Ligs are gone, sides have dropped, and she's pawing around a bit. Looks like today is the day.


----------



## Emzi00 (May 3, 2013)

I always look forward to your girls kidding, they're awesome! Happy Kidding!!


----------



## nchen7 (Feb 25, 2013)

happy kidding! thinking pink!!!


----------



## shirley (Apr 11, 2014)

Goodluck  thinking pink for you. Shes beautiful,cant wait to see the babies  Wish my girl would throw hers already.


----------



## FarmerInaDress (Mar 15, 2013)

Dulcie kidded yesterday around 8 pm with two gorgeous doelings. The first one was a bit of a nail biter, as she tried to come out tail first, but I was able to go in and get ahold of her hind legs and deliver her breech. Second doe came out perfectly. I'm so happy we got girls! Aside from the one buckling that my brother in law had reserved, we got all does this year!

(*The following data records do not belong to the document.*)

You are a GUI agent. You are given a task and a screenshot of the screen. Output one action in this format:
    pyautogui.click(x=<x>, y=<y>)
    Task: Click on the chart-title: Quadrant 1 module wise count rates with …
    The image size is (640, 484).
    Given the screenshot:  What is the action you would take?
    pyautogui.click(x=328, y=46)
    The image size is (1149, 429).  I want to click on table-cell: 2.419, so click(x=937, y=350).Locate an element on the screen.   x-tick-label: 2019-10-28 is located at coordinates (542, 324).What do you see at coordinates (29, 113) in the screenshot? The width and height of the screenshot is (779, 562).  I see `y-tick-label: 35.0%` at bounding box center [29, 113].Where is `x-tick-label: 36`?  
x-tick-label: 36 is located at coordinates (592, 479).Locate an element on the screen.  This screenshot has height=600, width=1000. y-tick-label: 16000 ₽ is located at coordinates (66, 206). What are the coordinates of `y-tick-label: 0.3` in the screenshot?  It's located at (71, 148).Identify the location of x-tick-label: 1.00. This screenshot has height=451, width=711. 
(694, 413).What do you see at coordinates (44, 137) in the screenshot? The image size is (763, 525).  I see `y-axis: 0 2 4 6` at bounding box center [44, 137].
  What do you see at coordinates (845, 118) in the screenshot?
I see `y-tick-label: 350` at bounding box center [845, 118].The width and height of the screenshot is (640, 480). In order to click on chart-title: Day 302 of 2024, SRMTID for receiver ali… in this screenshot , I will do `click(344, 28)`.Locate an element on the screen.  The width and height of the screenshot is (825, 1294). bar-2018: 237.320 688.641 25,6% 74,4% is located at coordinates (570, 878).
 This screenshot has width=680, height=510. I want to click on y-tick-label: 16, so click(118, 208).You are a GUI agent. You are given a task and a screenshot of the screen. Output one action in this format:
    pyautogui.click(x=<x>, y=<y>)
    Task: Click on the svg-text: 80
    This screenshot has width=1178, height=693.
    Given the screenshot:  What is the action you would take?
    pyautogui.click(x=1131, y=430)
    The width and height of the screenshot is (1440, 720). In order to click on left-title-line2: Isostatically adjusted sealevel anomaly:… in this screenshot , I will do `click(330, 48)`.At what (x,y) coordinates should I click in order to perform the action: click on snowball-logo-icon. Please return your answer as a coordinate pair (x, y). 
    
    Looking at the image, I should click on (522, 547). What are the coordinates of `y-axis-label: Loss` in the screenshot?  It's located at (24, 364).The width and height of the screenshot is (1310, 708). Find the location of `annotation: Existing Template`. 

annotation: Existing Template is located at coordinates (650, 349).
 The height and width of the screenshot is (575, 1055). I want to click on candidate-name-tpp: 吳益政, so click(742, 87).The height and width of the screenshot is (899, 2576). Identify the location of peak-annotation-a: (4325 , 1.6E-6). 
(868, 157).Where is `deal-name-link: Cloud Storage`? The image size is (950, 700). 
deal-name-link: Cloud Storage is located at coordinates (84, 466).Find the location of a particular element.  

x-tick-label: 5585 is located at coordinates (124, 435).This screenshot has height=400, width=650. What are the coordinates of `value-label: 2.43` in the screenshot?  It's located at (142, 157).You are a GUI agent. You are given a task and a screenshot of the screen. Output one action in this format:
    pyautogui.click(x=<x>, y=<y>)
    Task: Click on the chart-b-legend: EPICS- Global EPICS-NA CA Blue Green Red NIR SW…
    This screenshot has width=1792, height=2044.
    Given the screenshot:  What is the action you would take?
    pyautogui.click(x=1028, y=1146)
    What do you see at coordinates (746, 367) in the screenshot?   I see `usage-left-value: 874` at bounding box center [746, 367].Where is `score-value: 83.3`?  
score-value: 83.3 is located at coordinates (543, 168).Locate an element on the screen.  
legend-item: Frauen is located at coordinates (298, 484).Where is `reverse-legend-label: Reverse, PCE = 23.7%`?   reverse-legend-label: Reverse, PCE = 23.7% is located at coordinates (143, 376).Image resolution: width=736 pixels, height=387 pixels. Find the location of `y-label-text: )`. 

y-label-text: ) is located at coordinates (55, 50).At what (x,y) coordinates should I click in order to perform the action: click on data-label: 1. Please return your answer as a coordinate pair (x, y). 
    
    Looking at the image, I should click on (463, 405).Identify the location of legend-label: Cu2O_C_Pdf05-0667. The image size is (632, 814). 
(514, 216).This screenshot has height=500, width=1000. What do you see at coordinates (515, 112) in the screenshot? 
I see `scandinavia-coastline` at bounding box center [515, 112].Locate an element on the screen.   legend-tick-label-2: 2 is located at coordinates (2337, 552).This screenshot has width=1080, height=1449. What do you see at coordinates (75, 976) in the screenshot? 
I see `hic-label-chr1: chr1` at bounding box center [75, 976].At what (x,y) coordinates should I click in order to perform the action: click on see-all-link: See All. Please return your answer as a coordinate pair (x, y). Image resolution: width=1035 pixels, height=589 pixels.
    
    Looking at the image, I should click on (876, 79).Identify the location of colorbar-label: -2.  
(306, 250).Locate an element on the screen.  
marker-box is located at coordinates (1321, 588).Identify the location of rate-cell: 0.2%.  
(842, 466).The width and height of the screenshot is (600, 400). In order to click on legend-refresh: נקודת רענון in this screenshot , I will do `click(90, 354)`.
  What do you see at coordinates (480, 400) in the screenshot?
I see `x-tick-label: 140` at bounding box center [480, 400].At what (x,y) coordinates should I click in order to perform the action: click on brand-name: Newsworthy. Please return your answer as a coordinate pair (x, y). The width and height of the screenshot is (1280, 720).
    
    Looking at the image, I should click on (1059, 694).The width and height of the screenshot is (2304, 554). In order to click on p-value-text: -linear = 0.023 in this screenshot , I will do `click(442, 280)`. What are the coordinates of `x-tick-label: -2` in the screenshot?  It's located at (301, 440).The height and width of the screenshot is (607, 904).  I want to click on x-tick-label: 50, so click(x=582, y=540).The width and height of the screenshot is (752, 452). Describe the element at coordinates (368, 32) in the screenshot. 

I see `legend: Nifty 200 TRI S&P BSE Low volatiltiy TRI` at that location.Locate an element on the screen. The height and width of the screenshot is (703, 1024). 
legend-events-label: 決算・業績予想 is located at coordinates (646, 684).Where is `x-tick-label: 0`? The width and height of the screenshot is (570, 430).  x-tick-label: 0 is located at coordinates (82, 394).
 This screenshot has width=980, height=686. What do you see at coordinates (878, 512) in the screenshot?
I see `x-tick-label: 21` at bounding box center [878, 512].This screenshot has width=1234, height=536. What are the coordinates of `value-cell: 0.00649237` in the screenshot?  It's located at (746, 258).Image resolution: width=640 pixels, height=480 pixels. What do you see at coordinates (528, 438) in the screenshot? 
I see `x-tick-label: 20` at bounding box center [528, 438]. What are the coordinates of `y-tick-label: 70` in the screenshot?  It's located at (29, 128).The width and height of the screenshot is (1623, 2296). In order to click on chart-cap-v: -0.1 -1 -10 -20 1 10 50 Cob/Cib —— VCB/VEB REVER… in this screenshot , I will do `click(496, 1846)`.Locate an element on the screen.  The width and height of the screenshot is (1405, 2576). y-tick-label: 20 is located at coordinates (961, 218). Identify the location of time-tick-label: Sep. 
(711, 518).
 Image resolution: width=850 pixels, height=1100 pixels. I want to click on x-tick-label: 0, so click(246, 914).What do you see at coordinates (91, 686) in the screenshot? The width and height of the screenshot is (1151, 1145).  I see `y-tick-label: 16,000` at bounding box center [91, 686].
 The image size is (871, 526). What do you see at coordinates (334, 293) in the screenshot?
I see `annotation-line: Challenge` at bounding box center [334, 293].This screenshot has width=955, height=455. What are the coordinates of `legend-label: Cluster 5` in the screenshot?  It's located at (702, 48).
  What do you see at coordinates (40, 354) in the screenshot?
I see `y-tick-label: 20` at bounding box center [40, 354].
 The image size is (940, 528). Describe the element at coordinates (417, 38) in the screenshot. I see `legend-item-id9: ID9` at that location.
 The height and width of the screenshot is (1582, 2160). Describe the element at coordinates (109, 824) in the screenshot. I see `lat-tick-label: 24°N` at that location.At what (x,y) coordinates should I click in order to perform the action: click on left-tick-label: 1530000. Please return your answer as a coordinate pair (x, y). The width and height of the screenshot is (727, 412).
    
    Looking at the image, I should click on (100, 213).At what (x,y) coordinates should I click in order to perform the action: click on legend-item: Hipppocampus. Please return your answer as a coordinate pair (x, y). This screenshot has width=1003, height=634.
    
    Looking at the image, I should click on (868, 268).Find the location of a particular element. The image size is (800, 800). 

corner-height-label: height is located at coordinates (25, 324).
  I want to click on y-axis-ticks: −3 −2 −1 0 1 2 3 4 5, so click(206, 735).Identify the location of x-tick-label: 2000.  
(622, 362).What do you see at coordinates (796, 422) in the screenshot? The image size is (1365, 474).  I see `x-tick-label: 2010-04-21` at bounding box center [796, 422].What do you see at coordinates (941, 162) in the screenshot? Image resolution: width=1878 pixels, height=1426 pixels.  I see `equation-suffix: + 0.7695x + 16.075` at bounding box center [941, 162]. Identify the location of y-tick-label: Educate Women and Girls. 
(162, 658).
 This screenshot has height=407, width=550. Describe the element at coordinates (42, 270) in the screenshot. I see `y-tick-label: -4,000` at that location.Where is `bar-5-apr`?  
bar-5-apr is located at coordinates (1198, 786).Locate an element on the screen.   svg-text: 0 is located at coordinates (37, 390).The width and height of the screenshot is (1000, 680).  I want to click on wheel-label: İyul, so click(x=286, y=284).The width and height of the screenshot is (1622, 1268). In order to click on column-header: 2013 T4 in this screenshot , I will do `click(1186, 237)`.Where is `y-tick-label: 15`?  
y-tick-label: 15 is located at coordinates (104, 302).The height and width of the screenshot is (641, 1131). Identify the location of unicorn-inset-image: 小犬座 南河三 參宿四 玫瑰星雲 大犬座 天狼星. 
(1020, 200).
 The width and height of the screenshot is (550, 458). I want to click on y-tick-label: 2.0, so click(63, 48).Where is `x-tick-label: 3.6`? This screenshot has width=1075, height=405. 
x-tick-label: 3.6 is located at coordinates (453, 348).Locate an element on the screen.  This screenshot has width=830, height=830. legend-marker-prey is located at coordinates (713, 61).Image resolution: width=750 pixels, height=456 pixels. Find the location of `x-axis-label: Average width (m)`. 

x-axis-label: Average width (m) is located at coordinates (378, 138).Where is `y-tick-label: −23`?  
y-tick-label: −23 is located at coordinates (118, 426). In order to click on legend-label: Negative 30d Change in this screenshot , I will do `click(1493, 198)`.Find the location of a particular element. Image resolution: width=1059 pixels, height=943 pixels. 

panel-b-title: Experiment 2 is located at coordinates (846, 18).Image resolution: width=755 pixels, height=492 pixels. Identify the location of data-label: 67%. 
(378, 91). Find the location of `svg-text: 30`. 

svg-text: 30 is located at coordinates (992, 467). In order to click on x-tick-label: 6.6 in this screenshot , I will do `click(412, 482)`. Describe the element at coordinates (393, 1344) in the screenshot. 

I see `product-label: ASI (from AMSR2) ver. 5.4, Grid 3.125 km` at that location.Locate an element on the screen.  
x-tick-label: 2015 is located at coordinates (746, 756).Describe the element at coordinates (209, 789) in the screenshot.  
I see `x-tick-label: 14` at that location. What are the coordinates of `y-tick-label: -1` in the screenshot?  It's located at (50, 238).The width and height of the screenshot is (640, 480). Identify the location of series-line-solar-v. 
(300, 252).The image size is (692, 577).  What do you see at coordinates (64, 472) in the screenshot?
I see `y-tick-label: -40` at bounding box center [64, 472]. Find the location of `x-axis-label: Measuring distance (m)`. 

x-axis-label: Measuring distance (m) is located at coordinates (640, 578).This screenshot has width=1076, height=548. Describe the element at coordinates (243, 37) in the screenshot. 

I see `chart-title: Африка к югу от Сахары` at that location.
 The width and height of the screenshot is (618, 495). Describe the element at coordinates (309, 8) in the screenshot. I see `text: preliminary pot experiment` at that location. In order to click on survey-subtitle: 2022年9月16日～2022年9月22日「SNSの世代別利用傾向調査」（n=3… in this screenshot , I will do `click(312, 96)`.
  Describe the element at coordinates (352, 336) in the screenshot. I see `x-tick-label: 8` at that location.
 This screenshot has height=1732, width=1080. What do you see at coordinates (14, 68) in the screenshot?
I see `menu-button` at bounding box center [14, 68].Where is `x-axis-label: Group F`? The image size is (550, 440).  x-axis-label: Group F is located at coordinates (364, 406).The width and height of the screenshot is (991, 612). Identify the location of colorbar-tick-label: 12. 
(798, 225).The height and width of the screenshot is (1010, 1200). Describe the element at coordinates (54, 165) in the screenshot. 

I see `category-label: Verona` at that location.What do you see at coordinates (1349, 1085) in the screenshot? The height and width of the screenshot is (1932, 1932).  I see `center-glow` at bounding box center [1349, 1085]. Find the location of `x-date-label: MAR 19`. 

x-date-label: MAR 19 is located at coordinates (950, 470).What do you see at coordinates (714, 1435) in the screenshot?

This is the cou clair, who came first:









And this is the cou blanc:


----------



## ksalvagno (Oct 6, 2009)

Very cute!


----------



## nchen7 (Feb 25, 2013)

Absolutely adorable!!!!! Love alpines!


----------



## FarmerInaDress (Mar 15, 2013)

I can hardly believe my good fortune this year. It is my first year kidding and every doe had exactly what I had hoped for, came out of it healthy, and was in love with their babies. It doesn't get any better than that. I am so happy.


----------